Hofmarkt Schmid in Waiblingen Diese Erdbeer-Sorten wachsen auf den Feldern: Wodurch unterscheiden sie sich?

Lambada-Erdbeeren vom Hofmarkt Schmid in Waiblingen. Foto: Schmid

Von „Clery“ bis „Malwina“: Erdbeeren unterscheiden sich nicht nur im Aussehen, sondern auch im Geschmack und in der Erntezeit. Doch welche Früchte schmecken am besten?

Volontäre: Marie Part (par)

Erdbeere ist nicht gleich Erdbeere. Zu den roten Früchten zählen zahlreiche Sorten, die sich im Geschmack sowie in der Konsistenz und Erntezeit unterscheiden. Auf den Feldern in Waiblingen (Rems-Murr-Kreis) werden mehrere Sorten angebaut, die sich im Laufe der Saison gegenseitig ablösen.

 

„Es gibt über 100 verschiedene Erdbeersorten, doch wir konzentrieren uns auf wenige Hauptsorten“, erzählt Daniel Schmid. Er ist Geschäftsführer des Hofmarkts Schmid. Der Familienbetrieb ist vor über 30 Jahren entstanden und erntet schon seit dem Jahr 1996 Erdbeeren im Freiland.

Welche Sorten gibt es auf den Feldern vom Hofmarkt Schmid?

Auf die frühen Sorten folgen mittelfrühe, normale, etwas spätere und schließlich sehr späte Sorten. Jede von ihnen hat ein Erntefenster von etwa zwei bis drei Wochen. Dann kommt schon die nächste Sorte. Dadurch gibt es Erdbeeren von Mai bis August.

Den Anfang macht die frühe Sorte „Clery“. Sie wird seit dem 8. Mai geerntet und ist inzwischen auch im Verkauf erhältlich. Diese Erdbeeren sind süß, fest und können gut gelagert werden. Sie eignen sich gut für Kuchen und zum direkten Verzehr. Die Früchte können zwischen Anfang und Mitte Mai geerntet werden.
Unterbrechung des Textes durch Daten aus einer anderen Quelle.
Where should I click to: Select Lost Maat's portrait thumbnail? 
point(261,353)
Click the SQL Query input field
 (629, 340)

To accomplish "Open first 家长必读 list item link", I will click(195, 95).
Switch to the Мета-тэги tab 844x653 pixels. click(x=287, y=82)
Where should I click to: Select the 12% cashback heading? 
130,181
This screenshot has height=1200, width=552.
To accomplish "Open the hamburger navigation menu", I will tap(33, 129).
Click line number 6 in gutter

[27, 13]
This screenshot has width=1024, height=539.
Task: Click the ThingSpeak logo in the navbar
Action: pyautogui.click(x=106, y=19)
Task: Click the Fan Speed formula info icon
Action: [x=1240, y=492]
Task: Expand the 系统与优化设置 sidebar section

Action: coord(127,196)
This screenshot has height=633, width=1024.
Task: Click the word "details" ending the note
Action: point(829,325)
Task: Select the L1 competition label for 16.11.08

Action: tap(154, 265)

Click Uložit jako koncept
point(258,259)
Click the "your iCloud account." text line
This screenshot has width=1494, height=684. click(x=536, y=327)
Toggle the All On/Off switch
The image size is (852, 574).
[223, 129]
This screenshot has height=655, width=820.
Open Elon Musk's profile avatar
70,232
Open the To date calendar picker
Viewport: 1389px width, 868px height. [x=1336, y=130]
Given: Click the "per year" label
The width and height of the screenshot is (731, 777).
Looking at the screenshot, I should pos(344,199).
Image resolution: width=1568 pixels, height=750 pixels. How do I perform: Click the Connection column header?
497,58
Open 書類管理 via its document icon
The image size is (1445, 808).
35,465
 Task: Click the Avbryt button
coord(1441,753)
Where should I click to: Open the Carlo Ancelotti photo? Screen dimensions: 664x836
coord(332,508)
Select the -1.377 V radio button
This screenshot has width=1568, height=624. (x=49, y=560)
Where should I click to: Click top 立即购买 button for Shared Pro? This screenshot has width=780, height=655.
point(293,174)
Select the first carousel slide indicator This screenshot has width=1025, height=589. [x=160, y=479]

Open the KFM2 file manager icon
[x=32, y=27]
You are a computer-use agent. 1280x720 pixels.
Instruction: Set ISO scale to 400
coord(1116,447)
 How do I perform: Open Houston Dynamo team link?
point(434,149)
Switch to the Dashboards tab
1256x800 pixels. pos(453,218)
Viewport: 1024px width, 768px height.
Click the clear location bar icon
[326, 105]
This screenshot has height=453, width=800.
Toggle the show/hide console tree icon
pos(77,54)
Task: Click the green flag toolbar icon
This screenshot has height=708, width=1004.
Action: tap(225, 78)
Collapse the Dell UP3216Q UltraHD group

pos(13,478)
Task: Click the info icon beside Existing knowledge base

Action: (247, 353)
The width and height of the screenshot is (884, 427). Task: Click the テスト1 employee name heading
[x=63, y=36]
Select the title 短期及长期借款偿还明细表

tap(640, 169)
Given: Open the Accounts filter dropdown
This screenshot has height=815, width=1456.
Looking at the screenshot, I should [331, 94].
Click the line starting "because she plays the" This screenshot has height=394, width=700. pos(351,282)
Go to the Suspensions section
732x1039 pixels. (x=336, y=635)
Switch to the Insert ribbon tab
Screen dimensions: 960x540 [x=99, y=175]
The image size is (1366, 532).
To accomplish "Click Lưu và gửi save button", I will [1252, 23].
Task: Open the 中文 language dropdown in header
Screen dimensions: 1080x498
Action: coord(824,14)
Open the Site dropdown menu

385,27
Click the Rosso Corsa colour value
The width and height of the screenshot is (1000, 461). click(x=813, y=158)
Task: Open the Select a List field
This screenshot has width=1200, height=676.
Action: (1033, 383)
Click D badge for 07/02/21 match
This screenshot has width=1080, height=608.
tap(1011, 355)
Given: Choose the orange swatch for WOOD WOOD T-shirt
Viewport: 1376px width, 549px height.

Als Nächstes folgt die Sorte „Joly“. Es handelt sich dabei um eine in Italien gezüchtete, mittelfrühe Sorte, die für ihre sehr süßen, knackigen und leuchtend roten Früchte bekannt ist.

Frisch gepflückte Erdbeeren der Sorte „Clery“ (Symbolbild). Foto: Soeren Stache/dpa

Etwa zur gleichen Zeit wie die Sorte „Joly“ werden auch die „Lambada“-Erdbeeren reif. Diese Sorte gilt geschmacklich als besonders gut, ist im Anbau jedoch anspruchsvoll. „Es ist ein wenig schwieriger, sie zu produzieren, weil sie so weich ist“, erklärt Schmid. Sie kann nur morgens zwischen neun und elf Uhr gepflückt werden. Die Früchte schmecken sehr süß und saftig, können aber nicht sehr lange aufbewahrt werden.

Im weiteren Verlauf der Saison folgen die süß-säuerliche Sorte „Symphony“, die robuste Sorte „Ravellia“, die dunkelrote Sorte „Malwina“ und die geschmacksintensive „Marieka“.

Wann schmecken Erdbeeren am besten?

Entscheidend für den Geschmack der Erdbeeren ist, in welchem Stadium sich die Pflanze befindet. Erdbeerpflanzen tragen in der Regel zwei Jahre lang ernetereife Früchte. Im ersten Jahr sind die Früchte oft besonders groß. Im zweiten Jahr wird die Pflanze so stark, dass sie viel mehr Beeren produziert, die aber dafür kleiner sind.

„Die Beeren werden dann oft nicht so optimal versorgt und schmecken nicht so gut“, meint Schmid. Besonders aromatisch seien die Früchte oft zu einem späteren Zeitpunkt. „Wenn die frühen Sorten ungefähr drei Wochen durchgepflückt wurden, dann kommen die allerbesten Beeren“, meint der Produzent.

Wie wichtig ist das Aussehen bei Erdbeeren wirklich?

Im Groß- und Einzelhandel ist laut Daniel Schmid vor allem die Festigkeit der Früchte wichtig, da die Erdbeeren dort oft möglichst lange haltbar sein sollen. Doch genau das gehe häufig zulasten des Geschmacks. Denn eine feste Frucht besitze oft keinen hohen Zuckergehalt und nicht so viel Aroma.

„Guter Geschmack und eine etwas weichere Frucht hängen oft zusammen“, erklärt der Erzeuger. Für Verbraucher bedeutet das: Eine gutaussehende Erdbeere ist nicht immer automatisch die beste Wahl.